But what if the endless free labor market dried up?

What if we just stopped? What if we didn’t take unpaid internships? We (i.e. the young people) should unionize or something! We need to go on strike, and get pissed off at the traitors who cross the picket line.

I should point out that some industries have every reason not to pay their interns. Charities, politicians, and start-ups usually truly don’t have money to spare. If you’re trying to work for a nonprofit, I have no issue with you volunteering your time. That’s fine. And if you want to get your foot in the door at a startup, chances are, they won’t have the money to pay you at first. They probably aren’t paying themselves at first either. That’s fine.

But if you’re working for some hugely profitable company, and they decide to pay you in “experience,” they’re full of shit.

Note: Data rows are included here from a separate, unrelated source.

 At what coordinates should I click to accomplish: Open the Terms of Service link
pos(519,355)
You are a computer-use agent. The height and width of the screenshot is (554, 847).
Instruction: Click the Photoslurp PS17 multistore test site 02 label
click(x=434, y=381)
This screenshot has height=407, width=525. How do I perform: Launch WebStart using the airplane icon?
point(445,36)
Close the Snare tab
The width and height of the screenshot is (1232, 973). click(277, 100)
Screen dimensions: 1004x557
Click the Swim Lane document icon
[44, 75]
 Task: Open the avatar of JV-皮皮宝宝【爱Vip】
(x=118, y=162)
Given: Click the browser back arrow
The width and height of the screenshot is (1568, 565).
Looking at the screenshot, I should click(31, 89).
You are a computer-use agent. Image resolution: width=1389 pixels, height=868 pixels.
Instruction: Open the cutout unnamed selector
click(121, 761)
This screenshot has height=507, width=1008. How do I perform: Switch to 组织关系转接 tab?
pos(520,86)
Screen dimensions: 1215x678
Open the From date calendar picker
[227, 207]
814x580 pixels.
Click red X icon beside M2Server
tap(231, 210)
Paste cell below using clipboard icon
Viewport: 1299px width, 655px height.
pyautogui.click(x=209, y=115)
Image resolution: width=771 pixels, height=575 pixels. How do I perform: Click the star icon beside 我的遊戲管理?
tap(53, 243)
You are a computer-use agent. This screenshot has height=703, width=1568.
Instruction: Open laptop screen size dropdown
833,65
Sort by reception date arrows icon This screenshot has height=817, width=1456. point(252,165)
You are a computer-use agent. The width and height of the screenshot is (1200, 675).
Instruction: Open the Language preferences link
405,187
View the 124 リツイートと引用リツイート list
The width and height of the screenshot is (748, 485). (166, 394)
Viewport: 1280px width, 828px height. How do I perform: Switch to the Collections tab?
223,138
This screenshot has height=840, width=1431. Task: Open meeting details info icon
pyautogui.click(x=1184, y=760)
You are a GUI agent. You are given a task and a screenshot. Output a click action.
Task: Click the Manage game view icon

Don’t work for them. Make them go a week without free labor. Make them realize how many employees they actually need. Make them reevaluate their budget, because if they can’t afford to stay in business without free 20-somethings running around doing their work for them, they need to like, address that.

And in the meantime, find a summer job babysitting. Or screw the whole job thing and go travelling. Get off the “high school high school sports high school volunteering college internship college internship college internship college internship job marriage children job” track for a couple months. And if anyone asks, say you’re fighting a classist and exploitative system.

People tend not to ask questions after that.